Stored data entries:
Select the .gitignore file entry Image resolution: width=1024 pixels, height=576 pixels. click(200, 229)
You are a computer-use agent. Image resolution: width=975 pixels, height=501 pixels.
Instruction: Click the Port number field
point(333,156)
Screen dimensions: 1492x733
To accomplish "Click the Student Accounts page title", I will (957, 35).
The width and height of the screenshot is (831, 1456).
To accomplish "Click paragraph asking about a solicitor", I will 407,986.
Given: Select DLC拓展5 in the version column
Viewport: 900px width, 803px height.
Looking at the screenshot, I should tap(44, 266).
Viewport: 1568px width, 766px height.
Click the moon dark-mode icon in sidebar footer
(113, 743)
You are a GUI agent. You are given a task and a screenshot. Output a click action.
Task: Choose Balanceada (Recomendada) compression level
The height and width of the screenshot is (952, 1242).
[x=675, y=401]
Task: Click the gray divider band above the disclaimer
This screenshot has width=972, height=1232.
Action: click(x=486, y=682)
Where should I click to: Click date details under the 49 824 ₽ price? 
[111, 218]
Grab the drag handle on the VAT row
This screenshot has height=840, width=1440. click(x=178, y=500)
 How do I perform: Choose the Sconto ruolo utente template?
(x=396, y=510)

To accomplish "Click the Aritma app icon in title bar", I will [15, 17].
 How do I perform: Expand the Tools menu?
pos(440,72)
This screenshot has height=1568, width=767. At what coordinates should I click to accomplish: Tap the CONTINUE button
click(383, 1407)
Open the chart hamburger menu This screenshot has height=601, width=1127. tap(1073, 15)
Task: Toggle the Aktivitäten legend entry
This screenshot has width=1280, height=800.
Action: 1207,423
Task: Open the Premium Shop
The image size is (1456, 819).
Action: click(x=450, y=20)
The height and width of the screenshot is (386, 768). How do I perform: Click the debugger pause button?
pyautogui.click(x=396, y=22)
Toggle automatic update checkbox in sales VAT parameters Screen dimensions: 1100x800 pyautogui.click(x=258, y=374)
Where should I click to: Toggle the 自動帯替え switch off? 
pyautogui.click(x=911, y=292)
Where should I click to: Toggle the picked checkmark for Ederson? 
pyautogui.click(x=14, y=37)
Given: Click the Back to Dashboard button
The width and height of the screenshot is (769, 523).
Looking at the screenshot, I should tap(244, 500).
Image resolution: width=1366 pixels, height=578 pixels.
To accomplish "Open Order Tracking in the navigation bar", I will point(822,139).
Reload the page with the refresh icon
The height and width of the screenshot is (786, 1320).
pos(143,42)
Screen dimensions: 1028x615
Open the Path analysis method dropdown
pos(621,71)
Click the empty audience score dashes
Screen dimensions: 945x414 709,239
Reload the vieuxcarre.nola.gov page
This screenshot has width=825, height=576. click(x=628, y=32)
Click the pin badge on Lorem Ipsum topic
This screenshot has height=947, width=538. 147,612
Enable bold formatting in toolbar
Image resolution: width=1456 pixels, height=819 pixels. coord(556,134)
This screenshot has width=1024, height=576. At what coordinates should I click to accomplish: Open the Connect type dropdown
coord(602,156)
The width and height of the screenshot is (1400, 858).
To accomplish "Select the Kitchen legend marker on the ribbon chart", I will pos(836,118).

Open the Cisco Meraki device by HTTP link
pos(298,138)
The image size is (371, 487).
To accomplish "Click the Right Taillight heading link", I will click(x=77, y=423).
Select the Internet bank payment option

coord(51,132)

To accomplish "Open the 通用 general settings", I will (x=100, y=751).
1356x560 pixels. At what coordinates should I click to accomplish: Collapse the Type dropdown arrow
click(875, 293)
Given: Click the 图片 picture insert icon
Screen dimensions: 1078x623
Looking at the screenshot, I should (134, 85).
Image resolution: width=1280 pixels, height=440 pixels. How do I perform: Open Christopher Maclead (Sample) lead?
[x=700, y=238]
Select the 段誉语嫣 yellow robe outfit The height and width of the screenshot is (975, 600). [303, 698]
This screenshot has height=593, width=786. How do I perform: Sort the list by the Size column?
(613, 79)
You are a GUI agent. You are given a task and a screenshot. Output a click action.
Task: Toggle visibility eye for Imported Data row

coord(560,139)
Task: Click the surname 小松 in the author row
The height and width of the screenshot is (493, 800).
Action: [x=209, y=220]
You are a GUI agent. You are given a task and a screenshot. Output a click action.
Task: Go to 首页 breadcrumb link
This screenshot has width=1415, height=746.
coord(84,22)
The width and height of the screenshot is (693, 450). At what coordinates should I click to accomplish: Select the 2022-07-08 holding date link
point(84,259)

What is being asked
Go through the lines above. Select every one that has the string "chart".

The completed task
Open the chart hamburger menu This screenshot has height=601, width=1127. tap(1073, 15)
To accomplish "Select the Kitchen legend marker on the ribbon chart", I will pos(836,118).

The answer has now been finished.